Section 6-1 clearly provides that Article 6 of the Act is the exclusive remedy for dissolution or winding up of a corporate fiduciary and, as such, appellants' contention that the receiver was required to proceed by way of separate complaints to join the individual account holders under the Code of Civil Procedure is not persuasive. Moreover, section 6-4 provides the court with authority over all issues and matters pertaining to or in connection with the Commissioner's possession as well as to any other matters submitted to it. As such, the trial court is given broad discretion to deal with any issue attendant to the receivership. In order to liquidate or wind up the affairs of a corporate fiduciary, the assets of the company and the assets of the beneficiaries must be marshaled.

Thus, the legislature has provided that a single court is to exclusively oversee all issues with respect to a liquidation. It recognizes that it is essential for orderly disposition of the proceeding that the title, custody, and control of the assets be placed in a single management entity under the supervision of one court. See 205 ILCS 620/6-1 (West 1998). Were the receiver required to institute separate proceedings against each account holder it would be in direct contradiction to the express provisions of the Act that exclusive jurisdiction lies thereunder. It would also unnecessarily and wastefully dissipate the already limited funds of Intrust, particularly in light of the fact that 17,000 complaints would have to be filed. See People ex rel. Barrett v. West Side Trust & Savings Bank of Chicago, 362 Ill. 607, 617-18, 1 N.E.2d 81 (1936) (object of liquidation--speedy termination with a minimum of expenses--would be defeated if interested parties were compelled to resort to a different tribunal to litigate matters related to the liquidation proceeding). Accordingly, appellants' argument must be rejected. The determination of all questions in one court promotes a fair, orderly, efficient, and economical proceeding to all interested parties. *fn11

Moreover, arguably, the Commissioner (or receiver) has power over the individual fiduciary accounts under two additional provisions of the Act. By virtue of their power over the fiduciary accounts, the trial court necessarily obtains jurisdiction over them.

-=-=-=-=-

◆ PROBLEM A ◆
Recast the dataset rows, everything from the row containing "Click the MAX messenger send message icon" down to the row containing "Looking at the screenshot, I should [676, 320].", as a Markdown table with the columns Number and Line. Leave out any blank lines.

[Dataset entries]
-=-=-=-=-

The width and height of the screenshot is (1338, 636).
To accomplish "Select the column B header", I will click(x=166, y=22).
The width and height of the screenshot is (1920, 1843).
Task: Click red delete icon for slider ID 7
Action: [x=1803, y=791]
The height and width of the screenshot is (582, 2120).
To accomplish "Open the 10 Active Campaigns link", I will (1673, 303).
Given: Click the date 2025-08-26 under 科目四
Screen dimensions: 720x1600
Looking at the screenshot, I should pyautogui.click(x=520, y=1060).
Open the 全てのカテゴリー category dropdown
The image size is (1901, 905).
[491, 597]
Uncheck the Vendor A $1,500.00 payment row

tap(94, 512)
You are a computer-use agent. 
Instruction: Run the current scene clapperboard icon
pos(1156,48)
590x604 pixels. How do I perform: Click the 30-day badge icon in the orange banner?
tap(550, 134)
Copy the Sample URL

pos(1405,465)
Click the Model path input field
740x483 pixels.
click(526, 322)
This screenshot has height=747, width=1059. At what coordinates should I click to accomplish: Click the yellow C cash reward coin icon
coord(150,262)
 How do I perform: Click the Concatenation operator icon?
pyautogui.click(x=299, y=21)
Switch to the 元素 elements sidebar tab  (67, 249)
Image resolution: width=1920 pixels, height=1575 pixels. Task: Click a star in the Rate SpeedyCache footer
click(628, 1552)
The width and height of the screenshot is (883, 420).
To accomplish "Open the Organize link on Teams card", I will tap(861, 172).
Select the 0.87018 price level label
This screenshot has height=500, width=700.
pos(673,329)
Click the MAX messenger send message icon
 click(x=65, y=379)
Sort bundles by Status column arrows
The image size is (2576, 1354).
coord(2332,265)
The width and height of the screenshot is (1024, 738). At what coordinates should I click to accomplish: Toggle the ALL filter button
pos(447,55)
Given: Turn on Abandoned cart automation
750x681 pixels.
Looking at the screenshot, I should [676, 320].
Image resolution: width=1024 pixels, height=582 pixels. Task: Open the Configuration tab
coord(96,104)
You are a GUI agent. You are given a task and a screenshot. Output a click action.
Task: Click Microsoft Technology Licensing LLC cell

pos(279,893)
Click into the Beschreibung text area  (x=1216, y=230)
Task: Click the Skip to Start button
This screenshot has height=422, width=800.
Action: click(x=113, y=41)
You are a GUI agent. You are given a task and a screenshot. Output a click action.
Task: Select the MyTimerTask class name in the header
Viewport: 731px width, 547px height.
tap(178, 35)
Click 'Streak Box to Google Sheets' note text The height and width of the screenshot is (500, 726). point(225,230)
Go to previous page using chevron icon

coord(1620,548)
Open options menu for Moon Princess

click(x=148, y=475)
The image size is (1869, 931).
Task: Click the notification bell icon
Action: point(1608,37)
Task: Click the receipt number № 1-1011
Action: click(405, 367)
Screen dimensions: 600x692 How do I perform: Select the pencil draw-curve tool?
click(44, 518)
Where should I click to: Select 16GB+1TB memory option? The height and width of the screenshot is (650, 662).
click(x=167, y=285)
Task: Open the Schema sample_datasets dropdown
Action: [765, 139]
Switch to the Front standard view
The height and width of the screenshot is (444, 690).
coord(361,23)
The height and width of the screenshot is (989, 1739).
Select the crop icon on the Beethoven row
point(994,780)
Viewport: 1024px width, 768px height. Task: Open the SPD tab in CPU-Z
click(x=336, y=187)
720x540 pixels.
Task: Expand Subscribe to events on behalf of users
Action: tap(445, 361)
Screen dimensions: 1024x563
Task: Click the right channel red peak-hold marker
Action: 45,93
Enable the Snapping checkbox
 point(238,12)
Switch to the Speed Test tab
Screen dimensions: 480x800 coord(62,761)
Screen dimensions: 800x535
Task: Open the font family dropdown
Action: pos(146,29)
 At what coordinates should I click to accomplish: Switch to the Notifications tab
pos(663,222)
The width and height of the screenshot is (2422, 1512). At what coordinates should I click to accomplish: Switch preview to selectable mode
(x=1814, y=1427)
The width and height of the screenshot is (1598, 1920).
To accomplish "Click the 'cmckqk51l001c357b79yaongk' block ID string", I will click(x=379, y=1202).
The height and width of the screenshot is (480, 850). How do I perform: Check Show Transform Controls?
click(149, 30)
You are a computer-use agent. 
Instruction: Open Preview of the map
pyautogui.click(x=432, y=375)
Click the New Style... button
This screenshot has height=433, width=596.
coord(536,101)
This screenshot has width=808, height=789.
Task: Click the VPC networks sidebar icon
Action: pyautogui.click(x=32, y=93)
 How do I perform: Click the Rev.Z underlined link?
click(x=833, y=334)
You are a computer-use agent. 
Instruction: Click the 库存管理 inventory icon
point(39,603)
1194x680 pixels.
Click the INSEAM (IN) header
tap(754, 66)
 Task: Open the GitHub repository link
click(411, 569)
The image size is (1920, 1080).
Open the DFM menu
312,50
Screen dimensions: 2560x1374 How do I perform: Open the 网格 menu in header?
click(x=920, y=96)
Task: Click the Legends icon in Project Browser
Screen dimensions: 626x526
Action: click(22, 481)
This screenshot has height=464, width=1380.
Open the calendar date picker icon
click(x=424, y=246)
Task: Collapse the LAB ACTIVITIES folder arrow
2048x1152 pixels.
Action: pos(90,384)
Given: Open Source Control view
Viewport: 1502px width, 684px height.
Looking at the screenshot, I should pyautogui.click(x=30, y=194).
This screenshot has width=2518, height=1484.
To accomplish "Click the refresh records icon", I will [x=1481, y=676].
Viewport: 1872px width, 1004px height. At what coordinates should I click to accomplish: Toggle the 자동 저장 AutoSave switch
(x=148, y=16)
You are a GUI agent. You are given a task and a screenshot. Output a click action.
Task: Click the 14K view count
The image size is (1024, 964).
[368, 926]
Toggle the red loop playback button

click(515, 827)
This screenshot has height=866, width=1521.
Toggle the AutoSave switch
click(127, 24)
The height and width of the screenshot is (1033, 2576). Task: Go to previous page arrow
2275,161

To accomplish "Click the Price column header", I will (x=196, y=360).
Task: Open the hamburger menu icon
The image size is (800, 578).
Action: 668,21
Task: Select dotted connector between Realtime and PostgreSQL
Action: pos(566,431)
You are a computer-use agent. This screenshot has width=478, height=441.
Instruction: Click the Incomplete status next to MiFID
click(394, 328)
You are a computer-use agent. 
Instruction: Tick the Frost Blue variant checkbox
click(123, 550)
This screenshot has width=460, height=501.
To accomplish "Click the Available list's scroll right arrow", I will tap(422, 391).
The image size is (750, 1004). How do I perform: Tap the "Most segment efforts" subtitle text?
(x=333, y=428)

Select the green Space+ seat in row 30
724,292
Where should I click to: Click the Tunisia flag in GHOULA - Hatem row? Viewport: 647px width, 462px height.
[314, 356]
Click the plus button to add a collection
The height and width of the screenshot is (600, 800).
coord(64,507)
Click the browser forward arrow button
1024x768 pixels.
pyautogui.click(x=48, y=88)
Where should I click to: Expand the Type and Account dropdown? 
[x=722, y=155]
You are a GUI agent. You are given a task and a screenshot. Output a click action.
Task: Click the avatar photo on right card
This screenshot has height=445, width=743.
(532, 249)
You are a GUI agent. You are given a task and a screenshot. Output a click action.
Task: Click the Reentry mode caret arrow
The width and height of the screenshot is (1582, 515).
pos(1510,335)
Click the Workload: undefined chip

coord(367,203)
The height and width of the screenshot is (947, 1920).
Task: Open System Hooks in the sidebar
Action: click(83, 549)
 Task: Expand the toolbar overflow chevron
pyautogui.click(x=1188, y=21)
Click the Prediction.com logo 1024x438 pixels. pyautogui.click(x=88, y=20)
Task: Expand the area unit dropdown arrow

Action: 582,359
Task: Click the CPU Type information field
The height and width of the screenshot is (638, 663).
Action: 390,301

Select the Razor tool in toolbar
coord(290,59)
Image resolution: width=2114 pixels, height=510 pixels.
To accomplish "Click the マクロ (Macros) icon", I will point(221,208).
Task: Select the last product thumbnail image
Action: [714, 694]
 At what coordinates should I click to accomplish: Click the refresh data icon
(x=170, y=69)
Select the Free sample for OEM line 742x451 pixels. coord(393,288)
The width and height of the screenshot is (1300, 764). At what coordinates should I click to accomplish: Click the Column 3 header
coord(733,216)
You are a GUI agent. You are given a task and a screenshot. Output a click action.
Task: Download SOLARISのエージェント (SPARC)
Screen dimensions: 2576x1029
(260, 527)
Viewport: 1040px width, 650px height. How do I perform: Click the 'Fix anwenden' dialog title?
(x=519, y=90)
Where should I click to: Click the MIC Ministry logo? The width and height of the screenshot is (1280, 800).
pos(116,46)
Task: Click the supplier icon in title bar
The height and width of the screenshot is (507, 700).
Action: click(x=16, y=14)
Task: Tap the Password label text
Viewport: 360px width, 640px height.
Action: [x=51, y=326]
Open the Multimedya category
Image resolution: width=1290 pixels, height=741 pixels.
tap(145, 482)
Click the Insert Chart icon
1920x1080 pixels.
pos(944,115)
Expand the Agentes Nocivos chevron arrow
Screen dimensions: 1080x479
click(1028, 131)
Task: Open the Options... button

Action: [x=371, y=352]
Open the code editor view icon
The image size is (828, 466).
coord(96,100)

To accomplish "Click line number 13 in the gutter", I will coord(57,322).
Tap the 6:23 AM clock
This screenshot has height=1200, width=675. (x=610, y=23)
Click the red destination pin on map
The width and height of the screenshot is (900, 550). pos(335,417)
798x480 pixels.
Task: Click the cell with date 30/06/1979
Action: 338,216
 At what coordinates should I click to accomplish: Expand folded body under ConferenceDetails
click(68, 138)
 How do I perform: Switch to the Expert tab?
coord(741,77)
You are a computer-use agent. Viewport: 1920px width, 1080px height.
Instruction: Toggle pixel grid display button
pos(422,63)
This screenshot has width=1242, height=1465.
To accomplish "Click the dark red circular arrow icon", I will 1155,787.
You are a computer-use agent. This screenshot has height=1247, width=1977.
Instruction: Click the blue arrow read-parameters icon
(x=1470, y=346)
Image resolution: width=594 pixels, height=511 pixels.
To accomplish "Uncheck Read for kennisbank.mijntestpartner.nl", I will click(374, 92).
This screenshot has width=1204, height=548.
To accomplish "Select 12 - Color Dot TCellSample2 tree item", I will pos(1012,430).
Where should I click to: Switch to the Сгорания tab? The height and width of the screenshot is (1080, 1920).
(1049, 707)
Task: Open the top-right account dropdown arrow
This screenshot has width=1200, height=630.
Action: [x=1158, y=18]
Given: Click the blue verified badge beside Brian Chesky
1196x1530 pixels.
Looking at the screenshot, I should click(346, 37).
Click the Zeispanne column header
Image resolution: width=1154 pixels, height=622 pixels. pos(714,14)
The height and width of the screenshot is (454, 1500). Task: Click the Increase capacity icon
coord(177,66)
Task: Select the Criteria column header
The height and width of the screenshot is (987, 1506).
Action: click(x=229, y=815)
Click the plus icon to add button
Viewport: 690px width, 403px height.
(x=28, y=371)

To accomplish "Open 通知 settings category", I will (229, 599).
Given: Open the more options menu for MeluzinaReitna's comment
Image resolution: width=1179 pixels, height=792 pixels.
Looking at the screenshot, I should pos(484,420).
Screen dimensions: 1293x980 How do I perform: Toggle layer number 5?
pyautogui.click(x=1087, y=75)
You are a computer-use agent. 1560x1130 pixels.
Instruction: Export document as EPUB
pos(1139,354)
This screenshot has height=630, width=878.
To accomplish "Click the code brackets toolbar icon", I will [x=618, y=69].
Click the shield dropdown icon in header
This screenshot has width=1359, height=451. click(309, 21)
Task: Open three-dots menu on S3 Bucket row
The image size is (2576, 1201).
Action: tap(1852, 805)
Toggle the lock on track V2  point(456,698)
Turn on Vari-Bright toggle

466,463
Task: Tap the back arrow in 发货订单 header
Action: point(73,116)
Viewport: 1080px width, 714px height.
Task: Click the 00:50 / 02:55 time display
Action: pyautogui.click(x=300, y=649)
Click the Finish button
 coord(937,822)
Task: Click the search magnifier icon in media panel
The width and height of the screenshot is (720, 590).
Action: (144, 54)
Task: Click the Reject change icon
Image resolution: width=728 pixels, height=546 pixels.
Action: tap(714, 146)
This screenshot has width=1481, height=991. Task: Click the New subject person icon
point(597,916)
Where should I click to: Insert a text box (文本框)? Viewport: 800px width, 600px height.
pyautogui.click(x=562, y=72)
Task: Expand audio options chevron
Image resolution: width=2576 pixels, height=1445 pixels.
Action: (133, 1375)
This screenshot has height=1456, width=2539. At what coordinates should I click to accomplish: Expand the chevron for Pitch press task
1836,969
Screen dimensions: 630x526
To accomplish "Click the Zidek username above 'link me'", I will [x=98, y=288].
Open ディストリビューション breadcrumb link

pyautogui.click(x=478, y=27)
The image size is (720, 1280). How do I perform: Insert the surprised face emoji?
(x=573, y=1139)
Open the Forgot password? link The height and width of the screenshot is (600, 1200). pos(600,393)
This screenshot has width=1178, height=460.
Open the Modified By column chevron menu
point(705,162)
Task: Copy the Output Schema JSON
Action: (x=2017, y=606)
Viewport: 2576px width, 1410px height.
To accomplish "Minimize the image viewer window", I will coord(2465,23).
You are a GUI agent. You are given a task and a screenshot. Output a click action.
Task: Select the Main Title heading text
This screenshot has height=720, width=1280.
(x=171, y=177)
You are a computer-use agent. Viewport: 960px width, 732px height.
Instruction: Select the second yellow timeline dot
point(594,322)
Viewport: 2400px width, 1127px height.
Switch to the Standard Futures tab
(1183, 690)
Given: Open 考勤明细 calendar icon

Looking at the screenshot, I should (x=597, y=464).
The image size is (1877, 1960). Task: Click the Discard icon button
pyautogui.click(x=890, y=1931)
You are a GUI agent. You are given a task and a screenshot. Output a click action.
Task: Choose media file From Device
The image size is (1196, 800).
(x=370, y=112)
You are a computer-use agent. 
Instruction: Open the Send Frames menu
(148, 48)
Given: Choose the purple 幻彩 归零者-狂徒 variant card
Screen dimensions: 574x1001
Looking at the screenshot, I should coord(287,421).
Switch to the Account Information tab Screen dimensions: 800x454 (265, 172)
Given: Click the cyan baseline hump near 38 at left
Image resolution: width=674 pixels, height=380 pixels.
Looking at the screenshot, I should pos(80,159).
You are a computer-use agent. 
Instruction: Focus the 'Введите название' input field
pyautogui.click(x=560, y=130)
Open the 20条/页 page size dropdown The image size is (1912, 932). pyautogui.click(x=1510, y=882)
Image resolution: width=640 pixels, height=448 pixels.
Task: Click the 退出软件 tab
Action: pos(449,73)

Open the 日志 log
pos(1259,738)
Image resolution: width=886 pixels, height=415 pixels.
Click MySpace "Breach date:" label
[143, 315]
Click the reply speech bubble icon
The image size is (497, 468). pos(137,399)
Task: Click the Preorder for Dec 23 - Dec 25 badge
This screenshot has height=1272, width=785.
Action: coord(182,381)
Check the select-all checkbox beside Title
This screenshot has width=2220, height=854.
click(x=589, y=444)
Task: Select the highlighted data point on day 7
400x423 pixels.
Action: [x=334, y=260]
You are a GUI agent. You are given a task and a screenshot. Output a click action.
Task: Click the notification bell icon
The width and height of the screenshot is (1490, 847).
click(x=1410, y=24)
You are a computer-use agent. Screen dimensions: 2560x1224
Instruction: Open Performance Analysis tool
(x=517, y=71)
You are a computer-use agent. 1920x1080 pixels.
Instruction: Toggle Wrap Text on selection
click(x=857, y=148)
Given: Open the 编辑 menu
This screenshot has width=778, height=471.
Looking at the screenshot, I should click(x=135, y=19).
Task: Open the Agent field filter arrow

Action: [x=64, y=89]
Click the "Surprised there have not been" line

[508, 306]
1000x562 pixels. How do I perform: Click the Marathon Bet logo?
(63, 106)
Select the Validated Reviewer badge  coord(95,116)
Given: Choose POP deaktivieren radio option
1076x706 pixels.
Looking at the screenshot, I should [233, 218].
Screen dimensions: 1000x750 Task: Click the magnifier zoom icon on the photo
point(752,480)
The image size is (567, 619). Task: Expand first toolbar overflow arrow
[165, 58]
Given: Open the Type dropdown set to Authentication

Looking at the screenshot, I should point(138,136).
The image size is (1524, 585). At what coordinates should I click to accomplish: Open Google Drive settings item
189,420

-=-=-=-=-

◆ PROBLEM B ◆
Continue the passage on the receivership court's jurisdiction from the point where it stops.

◆ EXPECTED ANSWER A ◆
| Number | Line |
|---|---|
| 1 | Click the MAX messenger send message icon |
| 2 |  click(x=65, y=379) |
| 3 | Sort bundles by Status column arrows |
| 4 | The image size is (2576, 1354). |
| 5 | coord(2332,265) |
| 6 | The width and height of the screenshot is (1024, 738). At what coordinates should I click to accomplish: Toggle the ALL filter button |
| 7 | pos(447,55) |
| 8 | Given: Turn on Abandoned cart automation |
| 9 | 750x681 pixels. |
| 10 | Looking at the screenshot, I should [676, 320]. |

◆ EXPECTED ANSWER B ◆
Pursuant to section 6-2, if the Commissioner finds that the capital of a corporate fiduciary is impaired or in an unsound condition, the Commissioner, after notice to the corporate fiduciary's board and failure of the board to rectify the situation, is authorized to "take possession and control of the corporate fiduciary, its assets, and assets held for beneficiaries of its fiduciary obligations, as in this Act provided for the purpose of examination, reorganization or liquidation through receivership." 205 ILCS 620/6-2 (West 1998). This section gives the Commissioner authority and power over both the corporate accounts and the fiduciary accounts. Under this section, the Commissioner has the power to examine, reorganize, or liquidate not only the corporate fiduciary itself, but also the individual fiduciary accounts in the receivership proceedings. Accordingly, the Commissioner has power to reach the individual fiduciary accounts and in the course of the receivership proceedings can allocate any shortage to such accounts either in effectuating a reorganization or liquidation of such accounts and the corporate fiduciary.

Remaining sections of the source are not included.